Machine learning is being used to help solve one of our oldest and most persistent problems, waste management. The World Bank predicts that the amount of waste produced globally each year will rise to 3.4 billion tonnes in the next 30 years. This is a more than 50% increase from the 2.01 billion tonnes created currently.
More waste means more pressure on waste management authorities and private businesses. Failure to control waste processing and promote recycling can lead to increased pressure from the voting public and consumers. As a result many organisations are now turning to computer vision based AI models. Systems powered by AI can make waste management safer, cheaper and faster.
However, if these AI use cases are to reach their potential they need access to high quality annotated training data that helps them learn.
This blog will address four key challenges that waste management AI is helping to overcome. In each case we will show how data annotation tools can help AI companies to reach their development goals.
Sorting hazardous waste
Organising waste for recycling can be a dangerous job for humans. Chemical and biohazard waste (such as from hospitals) can cause significant harm if handled incorrectly or unknowingly. Robots may provide the answer to this difficult challenge. AI powered robots can autonomously identify harmful waste items and remove them safely, without the help of human operators.
However, when safety is the goal it is essential that computer vision models perform well every time they are deployed.
Image annotation tool can help developers improve the accuracy of annotated AI training images and video. For example, Keylabs’ project management features ensure that tasks are given to the highest performing annotators. Detailed performance metrics mean that managers can easily keep annotation standards high.
Many types of packaging and waste have markings that indicate what the material is and how it should be handled. Computer vision based AI models should be able to process this visual information. As a result these systems can efficiently sort waste products. AI is much faster than humans when it comes to identifying small, predictable visual signs in this way.
Annotating image and video data can be slow and boring. However, the right tool can help annotators and managers by streamlining the annotation process. Keylabs features linear interpolation, which allows objects and signs to be automatically tracked from one frame of video data to another.
AI can be used to support recycling facilities. With larger amounts of waste these facilities could potentially be overwhelmed. Thankfully, computer vision can automate and accelerate the process of sorting waste for recycling.
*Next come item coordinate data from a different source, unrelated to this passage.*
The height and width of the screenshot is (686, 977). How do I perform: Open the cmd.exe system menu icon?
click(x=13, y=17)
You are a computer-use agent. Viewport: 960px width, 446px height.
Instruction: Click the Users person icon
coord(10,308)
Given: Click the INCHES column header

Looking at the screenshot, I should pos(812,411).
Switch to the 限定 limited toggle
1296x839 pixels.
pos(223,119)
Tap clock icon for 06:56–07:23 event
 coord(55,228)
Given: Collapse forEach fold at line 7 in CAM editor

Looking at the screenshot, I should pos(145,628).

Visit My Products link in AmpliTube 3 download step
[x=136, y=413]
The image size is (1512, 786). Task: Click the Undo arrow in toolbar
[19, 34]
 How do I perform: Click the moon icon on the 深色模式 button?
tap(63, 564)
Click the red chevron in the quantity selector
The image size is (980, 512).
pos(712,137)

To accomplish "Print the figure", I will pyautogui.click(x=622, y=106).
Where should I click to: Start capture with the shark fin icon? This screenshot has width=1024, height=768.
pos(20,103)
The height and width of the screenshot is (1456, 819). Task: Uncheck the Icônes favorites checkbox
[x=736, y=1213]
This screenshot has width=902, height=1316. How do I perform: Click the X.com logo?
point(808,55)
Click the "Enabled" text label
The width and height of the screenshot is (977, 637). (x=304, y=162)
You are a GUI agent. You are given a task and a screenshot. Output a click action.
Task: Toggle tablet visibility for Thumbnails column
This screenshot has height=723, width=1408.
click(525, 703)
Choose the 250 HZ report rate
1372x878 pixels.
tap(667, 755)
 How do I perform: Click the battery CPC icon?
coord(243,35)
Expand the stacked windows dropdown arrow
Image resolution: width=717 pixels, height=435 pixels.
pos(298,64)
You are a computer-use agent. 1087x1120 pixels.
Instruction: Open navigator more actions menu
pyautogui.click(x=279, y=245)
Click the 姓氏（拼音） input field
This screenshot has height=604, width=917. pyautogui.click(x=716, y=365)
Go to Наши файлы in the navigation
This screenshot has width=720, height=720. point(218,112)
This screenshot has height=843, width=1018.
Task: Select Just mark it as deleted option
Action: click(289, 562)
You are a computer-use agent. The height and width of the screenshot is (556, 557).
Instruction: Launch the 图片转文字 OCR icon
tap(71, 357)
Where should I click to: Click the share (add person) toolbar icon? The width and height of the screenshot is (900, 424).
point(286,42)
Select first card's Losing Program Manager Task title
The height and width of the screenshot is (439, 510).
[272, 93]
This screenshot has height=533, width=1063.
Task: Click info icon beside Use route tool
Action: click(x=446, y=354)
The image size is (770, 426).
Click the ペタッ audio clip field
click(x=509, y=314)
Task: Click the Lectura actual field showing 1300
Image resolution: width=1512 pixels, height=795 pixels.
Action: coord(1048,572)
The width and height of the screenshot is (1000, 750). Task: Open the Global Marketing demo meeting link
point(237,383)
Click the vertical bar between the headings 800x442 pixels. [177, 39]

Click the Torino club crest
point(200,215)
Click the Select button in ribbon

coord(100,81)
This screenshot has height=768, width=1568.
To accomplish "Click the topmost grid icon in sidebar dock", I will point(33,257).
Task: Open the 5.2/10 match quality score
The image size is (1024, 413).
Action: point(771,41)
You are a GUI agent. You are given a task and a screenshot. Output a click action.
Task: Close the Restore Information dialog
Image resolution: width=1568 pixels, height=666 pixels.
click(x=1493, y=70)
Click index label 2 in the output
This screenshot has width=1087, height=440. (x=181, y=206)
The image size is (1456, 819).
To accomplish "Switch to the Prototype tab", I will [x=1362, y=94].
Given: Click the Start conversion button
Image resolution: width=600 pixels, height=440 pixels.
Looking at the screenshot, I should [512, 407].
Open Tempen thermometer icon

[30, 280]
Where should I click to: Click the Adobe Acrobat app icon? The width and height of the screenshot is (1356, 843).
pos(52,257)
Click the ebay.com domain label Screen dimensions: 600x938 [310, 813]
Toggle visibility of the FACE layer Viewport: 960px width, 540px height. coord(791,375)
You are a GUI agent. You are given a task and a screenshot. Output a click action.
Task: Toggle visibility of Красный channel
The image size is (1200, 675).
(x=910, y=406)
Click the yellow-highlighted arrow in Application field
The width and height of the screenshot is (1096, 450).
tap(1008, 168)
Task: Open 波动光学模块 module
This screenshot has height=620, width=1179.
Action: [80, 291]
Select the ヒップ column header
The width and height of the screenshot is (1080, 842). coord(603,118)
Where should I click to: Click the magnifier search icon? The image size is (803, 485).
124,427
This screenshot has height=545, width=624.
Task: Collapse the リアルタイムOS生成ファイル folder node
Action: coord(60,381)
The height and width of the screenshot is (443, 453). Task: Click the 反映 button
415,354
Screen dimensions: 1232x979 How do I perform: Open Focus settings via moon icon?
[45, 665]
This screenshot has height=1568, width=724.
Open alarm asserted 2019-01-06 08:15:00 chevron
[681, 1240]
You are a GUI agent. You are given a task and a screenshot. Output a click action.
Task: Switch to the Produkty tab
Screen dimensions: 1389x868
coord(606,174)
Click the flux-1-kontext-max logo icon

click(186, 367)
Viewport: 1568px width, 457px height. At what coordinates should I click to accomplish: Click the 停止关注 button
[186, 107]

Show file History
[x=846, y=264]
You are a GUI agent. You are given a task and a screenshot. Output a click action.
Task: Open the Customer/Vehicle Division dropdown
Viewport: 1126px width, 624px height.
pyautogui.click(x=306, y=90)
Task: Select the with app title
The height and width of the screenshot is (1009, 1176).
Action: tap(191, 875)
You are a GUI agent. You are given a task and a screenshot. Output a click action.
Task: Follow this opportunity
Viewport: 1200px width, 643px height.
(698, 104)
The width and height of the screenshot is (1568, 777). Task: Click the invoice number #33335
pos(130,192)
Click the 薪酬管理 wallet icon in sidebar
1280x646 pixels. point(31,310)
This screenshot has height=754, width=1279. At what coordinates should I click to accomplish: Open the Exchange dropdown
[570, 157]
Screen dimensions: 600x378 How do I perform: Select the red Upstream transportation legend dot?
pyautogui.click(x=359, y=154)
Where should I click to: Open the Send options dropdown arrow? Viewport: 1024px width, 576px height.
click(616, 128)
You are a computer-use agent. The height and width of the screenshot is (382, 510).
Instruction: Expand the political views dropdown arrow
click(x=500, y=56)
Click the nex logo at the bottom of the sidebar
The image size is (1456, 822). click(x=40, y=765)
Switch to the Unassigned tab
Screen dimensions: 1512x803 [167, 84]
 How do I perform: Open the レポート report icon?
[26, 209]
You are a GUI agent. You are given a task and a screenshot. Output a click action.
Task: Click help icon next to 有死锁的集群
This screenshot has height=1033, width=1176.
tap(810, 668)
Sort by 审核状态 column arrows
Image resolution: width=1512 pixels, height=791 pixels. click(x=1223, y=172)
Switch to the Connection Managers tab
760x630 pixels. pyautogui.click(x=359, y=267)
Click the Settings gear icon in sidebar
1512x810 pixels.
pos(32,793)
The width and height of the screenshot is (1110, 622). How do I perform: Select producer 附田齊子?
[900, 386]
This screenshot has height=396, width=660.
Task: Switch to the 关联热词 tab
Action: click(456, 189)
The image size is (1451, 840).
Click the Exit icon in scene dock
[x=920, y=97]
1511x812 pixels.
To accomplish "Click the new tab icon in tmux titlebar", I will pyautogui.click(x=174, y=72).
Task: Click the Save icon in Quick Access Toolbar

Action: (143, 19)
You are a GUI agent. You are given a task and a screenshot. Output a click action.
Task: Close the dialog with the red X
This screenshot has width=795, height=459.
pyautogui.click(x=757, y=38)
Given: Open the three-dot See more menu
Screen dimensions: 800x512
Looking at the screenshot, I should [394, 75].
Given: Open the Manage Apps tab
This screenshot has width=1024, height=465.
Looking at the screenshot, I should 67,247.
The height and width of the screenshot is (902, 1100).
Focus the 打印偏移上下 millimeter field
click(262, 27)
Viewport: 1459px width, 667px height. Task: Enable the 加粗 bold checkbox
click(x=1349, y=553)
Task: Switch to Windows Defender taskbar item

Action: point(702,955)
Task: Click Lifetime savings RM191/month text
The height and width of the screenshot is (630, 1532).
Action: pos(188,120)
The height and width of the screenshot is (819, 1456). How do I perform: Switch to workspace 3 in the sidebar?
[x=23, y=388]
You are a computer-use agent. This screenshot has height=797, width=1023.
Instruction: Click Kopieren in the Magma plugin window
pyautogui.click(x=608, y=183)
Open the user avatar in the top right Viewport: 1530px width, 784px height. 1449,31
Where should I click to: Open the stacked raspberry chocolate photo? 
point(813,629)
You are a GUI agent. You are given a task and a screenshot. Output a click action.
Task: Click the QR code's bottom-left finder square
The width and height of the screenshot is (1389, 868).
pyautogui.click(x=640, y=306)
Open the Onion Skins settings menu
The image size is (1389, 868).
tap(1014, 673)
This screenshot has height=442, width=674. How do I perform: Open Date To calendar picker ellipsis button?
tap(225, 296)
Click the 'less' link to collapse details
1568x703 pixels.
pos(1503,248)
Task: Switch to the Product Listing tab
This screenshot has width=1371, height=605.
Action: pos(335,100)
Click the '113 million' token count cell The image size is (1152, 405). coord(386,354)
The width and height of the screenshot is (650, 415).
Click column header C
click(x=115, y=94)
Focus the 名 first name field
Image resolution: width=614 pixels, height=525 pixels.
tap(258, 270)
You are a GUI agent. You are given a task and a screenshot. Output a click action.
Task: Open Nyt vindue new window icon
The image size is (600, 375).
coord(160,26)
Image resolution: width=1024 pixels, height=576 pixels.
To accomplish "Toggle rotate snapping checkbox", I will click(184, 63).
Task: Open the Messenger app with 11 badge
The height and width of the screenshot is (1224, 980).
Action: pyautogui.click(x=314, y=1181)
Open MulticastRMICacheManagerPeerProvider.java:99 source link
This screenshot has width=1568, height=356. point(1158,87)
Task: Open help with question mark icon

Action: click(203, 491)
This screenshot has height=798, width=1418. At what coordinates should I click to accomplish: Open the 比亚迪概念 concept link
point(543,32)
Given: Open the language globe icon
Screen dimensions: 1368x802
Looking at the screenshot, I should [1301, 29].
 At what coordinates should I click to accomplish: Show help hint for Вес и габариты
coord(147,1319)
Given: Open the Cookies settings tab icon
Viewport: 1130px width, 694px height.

Object recognition for AI means that robotic systems can identify waste types and autonomously sort them in the right way.
However, object recognition relies on large quantities of precisely annotated training data. Keylabs helps AI developers by supporting the creation of metadata, including hierarchical structures.
Waste spotting drones
Landfill zones can be enormous, stretching over large areas. As a result they can be confusing to navigate and survey. That is why many waste management organizations use aerial drones to analyze wider landfill areas. Computer vision systems can be installed on these drones.
This allows them to be used to spot particular types of waste more accurately than a human. This technology is particularly useful for finding plastic waste floating on the surface of the ocean.
Video annotation is particularly important for drone based AI applications. Keylabs makes video annotation easier by allowing multiple annotators to work on one piece of footage at the same time. When their work is complete the different sections can be seamlessly merged back together.
Data annotation tools support innovation
Waste management is an important industry that can benefit hugely from machine learning. Keylabs is an annotation tool that makes image and video annotation faster and more accurate for developers in this sector.